New corpus aims to help AI systems understand and continent’s largely spoken languages that have been excluded from mainstream models

Technology & AI 4 hours ago

Researchers have released what they describe as the largest known dataset of African languages in an effort to close a widening gap between artificial intelligence tools and speakers of the continent’s many languages. The initiative responds to long-standing limits in the data used to train large language models, which are dominated by English and a handful of other widely written languages.

Africa is home to a large share of the world’s linguistic diversity — scholars and language activists estimate the continent contains well over a quarter of the planet’s languages — but many of those tongues are primarily oral and have little written material available online. That lack of textual data, together with limited investment in language technology, means that popular AI systems often cannot understand or produce those languages, leaving millions of potential users without useful tools.

Woman using a smartphone with an AI app

The dataset, released recently by a team of researchers working on African language technologies, compiles written and transcribed material intended to provide training material for machine translation, speech recognition and text generation systems. The researchers said the resource is intended to make it easier for developers and universities to build models that operate in a wider range of African languages.

“We think in our own languages, dream in them and interpret the world through them. If technology doesn't reflect that, a whole group risks being left behind,” researchers associated with the University of Pretoria said in a statement about the project. The statement framed the dataset as a corrective to a research and development ecosystem that has largely prioritized languages with abundant online text.

[INFORMATION GIVEN]
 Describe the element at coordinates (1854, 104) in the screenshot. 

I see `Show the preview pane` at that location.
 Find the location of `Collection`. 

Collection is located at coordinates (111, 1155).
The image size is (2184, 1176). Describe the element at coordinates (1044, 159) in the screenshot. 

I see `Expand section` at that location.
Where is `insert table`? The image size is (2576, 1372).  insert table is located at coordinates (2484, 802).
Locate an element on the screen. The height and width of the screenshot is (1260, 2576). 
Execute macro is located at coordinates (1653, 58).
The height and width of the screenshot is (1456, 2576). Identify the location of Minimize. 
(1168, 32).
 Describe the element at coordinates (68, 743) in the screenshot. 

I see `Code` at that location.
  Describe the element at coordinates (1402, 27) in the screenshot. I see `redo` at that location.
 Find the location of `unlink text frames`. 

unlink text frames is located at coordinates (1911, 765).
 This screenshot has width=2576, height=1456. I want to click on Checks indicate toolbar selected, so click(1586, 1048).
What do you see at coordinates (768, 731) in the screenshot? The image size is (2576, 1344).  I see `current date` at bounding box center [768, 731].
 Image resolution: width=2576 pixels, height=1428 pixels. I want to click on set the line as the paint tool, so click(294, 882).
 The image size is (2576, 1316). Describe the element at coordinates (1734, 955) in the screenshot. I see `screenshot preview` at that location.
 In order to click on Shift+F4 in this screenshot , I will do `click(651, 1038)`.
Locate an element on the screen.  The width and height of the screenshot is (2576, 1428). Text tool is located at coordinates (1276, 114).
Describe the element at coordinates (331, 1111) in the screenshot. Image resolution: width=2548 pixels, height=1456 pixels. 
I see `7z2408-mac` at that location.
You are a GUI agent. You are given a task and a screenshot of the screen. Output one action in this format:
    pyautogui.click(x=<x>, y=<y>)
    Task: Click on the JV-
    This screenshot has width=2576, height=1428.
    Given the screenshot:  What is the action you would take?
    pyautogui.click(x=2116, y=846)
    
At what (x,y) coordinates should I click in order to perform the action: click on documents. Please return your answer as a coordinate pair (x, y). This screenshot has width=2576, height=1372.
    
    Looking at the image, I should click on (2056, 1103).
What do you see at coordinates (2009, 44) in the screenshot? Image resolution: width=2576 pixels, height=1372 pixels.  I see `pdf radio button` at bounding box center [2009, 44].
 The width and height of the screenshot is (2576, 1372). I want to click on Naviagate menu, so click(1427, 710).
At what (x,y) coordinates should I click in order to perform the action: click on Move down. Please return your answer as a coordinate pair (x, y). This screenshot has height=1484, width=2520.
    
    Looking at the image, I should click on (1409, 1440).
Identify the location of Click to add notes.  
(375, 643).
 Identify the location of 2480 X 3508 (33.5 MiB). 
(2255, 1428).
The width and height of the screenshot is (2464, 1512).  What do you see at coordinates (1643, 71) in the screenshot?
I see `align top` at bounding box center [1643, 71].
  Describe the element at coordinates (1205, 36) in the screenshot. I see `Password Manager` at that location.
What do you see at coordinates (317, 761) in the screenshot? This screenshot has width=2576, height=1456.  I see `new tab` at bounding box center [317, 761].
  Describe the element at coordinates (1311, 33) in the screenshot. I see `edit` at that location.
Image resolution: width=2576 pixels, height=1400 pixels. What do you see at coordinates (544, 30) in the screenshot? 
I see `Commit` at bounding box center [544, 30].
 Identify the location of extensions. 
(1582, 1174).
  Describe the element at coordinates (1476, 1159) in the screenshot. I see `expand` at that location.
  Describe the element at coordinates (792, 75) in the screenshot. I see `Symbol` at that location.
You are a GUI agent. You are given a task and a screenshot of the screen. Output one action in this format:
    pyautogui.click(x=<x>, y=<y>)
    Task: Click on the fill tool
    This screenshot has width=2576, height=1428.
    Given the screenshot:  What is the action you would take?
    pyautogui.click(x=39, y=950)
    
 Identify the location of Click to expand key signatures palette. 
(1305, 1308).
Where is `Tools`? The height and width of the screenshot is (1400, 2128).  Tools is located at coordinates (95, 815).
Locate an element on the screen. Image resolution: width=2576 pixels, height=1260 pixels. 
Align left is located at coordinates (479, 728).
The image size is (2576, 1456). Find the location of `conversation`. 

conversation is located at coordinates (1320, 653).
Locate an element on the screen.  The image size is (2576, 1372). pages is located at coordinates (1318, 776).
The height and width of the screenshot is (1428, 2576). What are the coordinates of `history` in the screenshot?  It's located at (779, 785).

[TASK ITEM]
Reproduce the stretch of the article on the African languages dataset above from "The dataset, released" through "abundant online text.", changing "dataset" to "corpus" each time it appears.

[SOLUTION TO THIS TASK]
The corpus, released recently by a team of researchers working on African language technologies, compiles written and transcribed material intended to provide training material for machine translation, speech recognition and text generation systems. The researchers said the resource is intended to make it easier for developers and universities to build models that operate in a wider range of African languages.

“We think in our own languages, dream in them and interpret the world through them. If technology doesn't reflect that, a whole group risks being left behind,” researchers associated with the University of Pretoria said in a statement about the project. The statement framed the corpus as a corrective to a research and development ecosystem that has largely prioritized languages with abundant online text.